Israelis went into this week bracing for the possibility of yet another war with Iran. And then came a moment ofpeace: The last hostage came home on Monday. Israelis have been holding their breath for nearly 28 months. With the return of the remains of Staff Sergeant Ran Gvili, they can finally exhale.

Gvili’s story is tragic, heroic, and deeply Israeli. Despite recovering from a fractured shoulder, the 24-year-old put on his uniform the morning the Hamas attack began and rushed south. He helped rescue civilians fleeing the Nova music festival. He fought at Kibbutz Alumim. Wounded and surrounded, he was eventually overpowered, murdered, and taken to Gaza. Gvili went in first. He came out last.

The return of his body, discovered in a Gaza cemetery, fulfills one of the two core war aims Israel set after Oct. 7: bringing every hostage home. The hostage issue created a rare moral unity in a country otherwise fractured. Israelis disagreed on nearly everything else: the conduct of the war, the devastation in Gaza, the government’s competence, international backlash, and the collapse of trust following the judicial overhaul crisis. But on the hostages, they were family. Every Saturday night, families gathered in the plaza outside the Tel Aviv Museum, renamed Hostages Square. For tens of thousands, joining them became ritual.

Over time, that moral unity turned into a political burden for Prime Minister Benjamin Netanyahu. By mid-2024, long before the war reached stalemate, polls showed overwhelming support for a deal that would return the hostages even if it meant ending the fighting after Hamas had been badly degraded. The government did not listen. Hard-liners in the coalition wanted the war to continue indefinitely, even envisioning forced expulsions and Jewish resettlement of Gaza. Netanyahu ultimately required intense pressure from Trump to agree to a ceasefire in September.

Polls suggest Netanyahu faces defeat in the next election. His declaration that Gvili’s return was a triumph rang hollow to many. The state fulfilled a moral obligation, but the government has not redeemed itself. Meanwhile violence actually goes on: Four Gazans were reported killed by IDF fire Tuesday.

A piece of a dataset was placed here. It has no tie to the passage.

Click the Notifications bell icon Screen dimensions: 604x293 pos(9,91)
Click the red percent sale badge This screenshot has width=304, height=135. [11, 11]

Now the argument that progress in Gaza must wait until the final hostage is returned is gone. Attention has turned to reopening the Rafah crossing into Egypt, a move as consequential for Gazans as the hostage issue was for Israelis. If it happens, it would mark an end to the total siege and begin a debate over monitoring, smuggling, and the flow of goods and people.

At the same time, pressure will grow over the other unresolved condition: Hamas’s disarmament. The group still controls parts of Gaza and seems to believe returning hostages has bought it survival. That calculation may soon be tested. The world is telling Hamas that no reconstruction will begin until it is gone, making way for the already-appointed Gaza “technocratic government.”

One thing is certain. In a week when missiles may yet fly, when Israel may yet face costs beyond its control, something quietly monumental happened. The last hostage came home. In an cynical era of promises routinely broken, this one in a way has finally been kept.